Kara Dahl Russell This film is simply perfect. It is extremely rare for me to feel this way about a film. Acting, story, costumes, casting, cinematography, sets (which include the amazing glass church). Perfect. Flawless. Every single aspect works in support of the whole.This is not to say that this is one of my favorite films. It is not. It is a dark story of introverted characters with obsessive, compulsive behavior. The fullness with which this is explored, in the complexity of family history, religious influence, the restraint of both social construct and insecurity, make this a remarkable gem that deserves the overwhelming word of mouth that this film has accumulated.If this type of film (period piece, character studies, off beat story and characters) is not your cup of tea, don't waste your time. If this IS your kind of film, don't waste any time - see it now!Amazing film story telling.
thesilversamurai This movie was truly awful. I don't know what movie the rest of you watched. But I found the acting atrocious, the plot trite, the characters incredibly clichéd and the lack of drama depressing. This was a low budget "character-driven" flop. Since I don't want to post spoilers I can't comment on specific scenes. But...there were so, so many scenes that just didn't work. Scene after scene, piled on top of each other. One bad directoral decision after another. And the actors were not -that- bad. But they weren't -that- good either. I watched this because I was looking for something 'Victorian'. And as a historical recreation piece it wasn't bad. In every other way it was god awful. And had one of the worst endings ever put in a movie. In summary? I hated, hated, hated it. There was not a single redeeming feature. Not a single scene in the last 45 minutes had an iota of believability. It was...jarring and rushed and poorly constructed. I gave it a 1.

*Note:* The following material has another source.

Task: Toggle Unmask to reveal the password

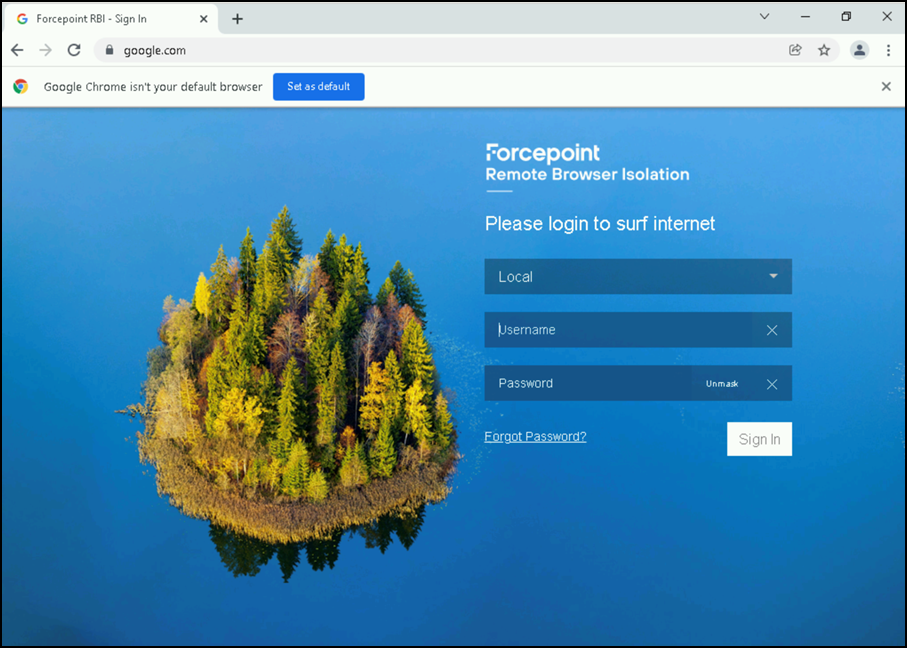Action: pos(721,384)
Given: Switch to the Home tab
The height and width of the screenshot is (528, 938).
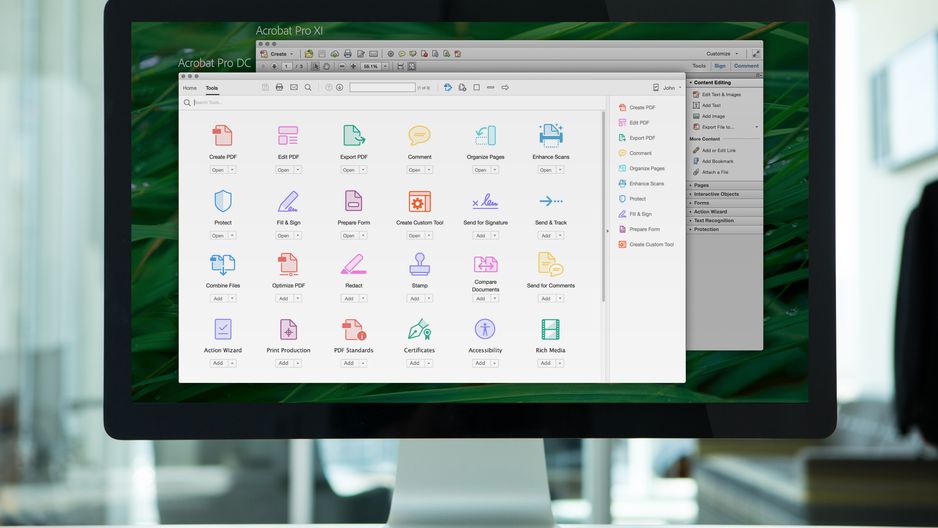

tedg This is one of my favorite movies. Regular readers of my comments will wonder why I elevate it to my "must see" categoryPart of the reason I want you to see it is because of how well it pairs with Cate's masterpiece, "Heaven." Now, that film can stand on its own as a transcendent cinematic experience. It easily shifts us from a "real" world into one more magical and over the course of the experience that distance increases. It took Kieslowski's notion of cinematic distance and added the journey to that distance. It is one of the most important successful experiments in cinema and it owes much to the collaboration of Cate.That reflects on this. A smaller project. A less ambitious director, but still with an affecting emotional directness. A pre-existing story that has literary strengths that become cinematic defects. And yet there is that same collaboration with the creating of an alternative magical reality fueled by obsession.There is that same smooth slide from here to there. There is that same equating of wilderness (a Herzogian river) to the internal landscape. The same trigger of the gamble. And also, there is the remarkable glass chapel. One shot has it moving down the river, but it seems as if it is floating through the trees. You are dead if that does not stick with you for years.Alas, not much is made of a central image in the book — the tensed glass tears that explode when gently traced at their origin.The major flaw is Fiennes. Both brothers have a sort of forehead acting style which unravels much of the subtleties of Cate's acting by breathing. But she is so breathtaking an actress in both these films, even though she is only the referent in the last part of this.See the two films in one night. Any order.Ted's Evaluation -- 4 of 3: Every cineliterate person should experience this.